Directions for this task
Copy out the entries that follow exactly, leaving every picture behind.

-- Exercise materials follows --

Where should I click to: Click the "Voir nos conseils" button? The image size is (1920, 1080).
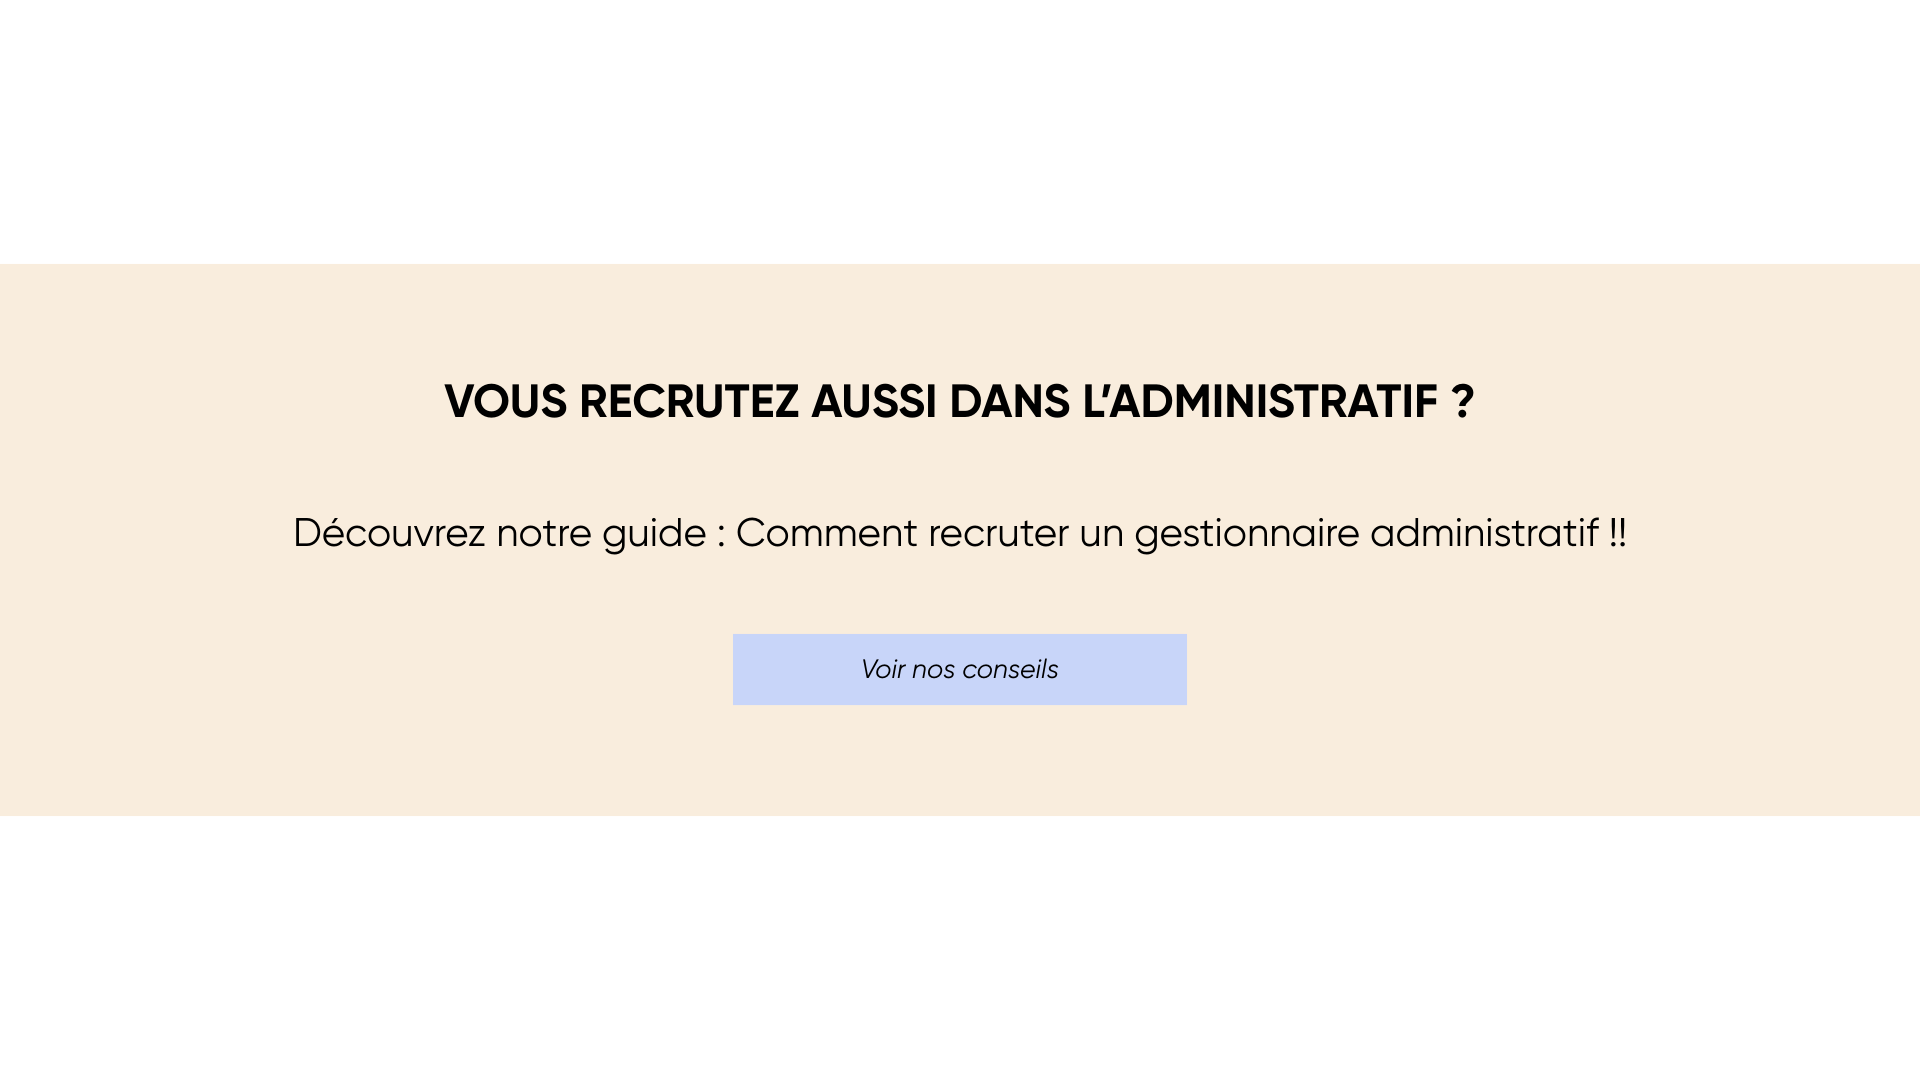point(959,669)
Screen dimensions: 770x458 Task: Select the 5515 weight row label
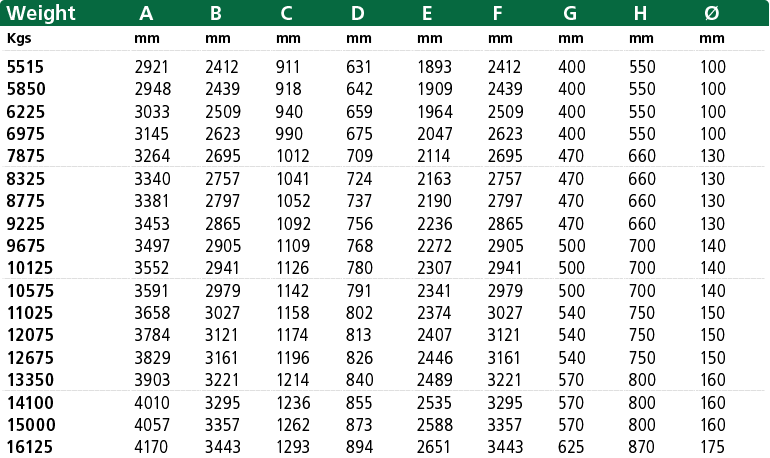click(25, 67)
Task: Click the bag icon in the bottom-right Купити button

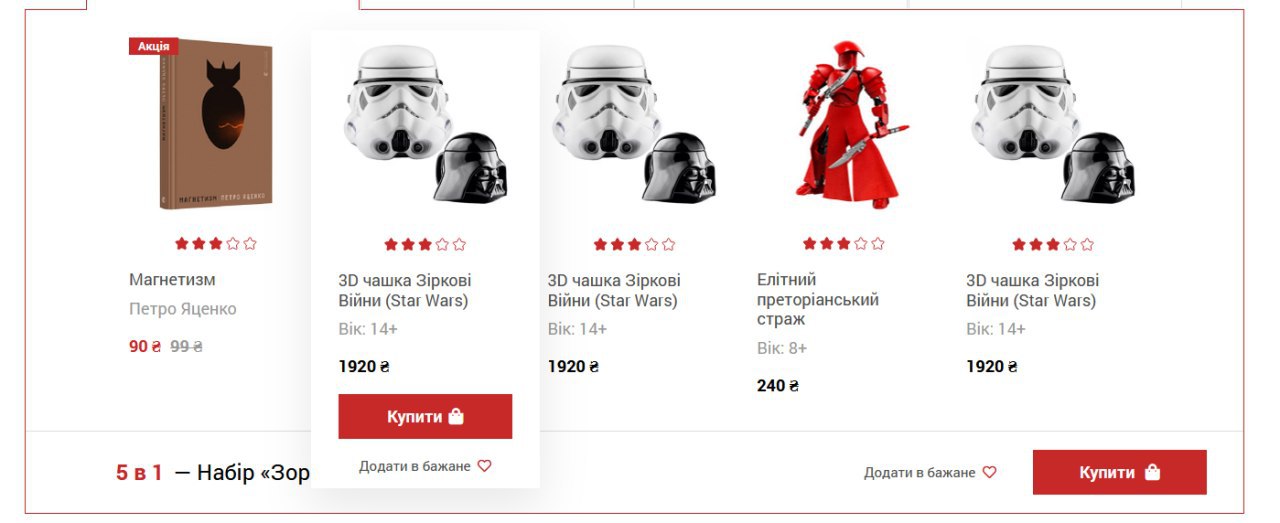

-- Exercise materials concluded --

Written solution
Where should I click to: Click the "Voir nos conseils" button? The image size is (1920, 1080).
point(959,669)
Screen dimensions: 770x458 Task: Select the 5515 weight row label
click(25, 67)
Task: Click the bag icon in the bottom-right Купити button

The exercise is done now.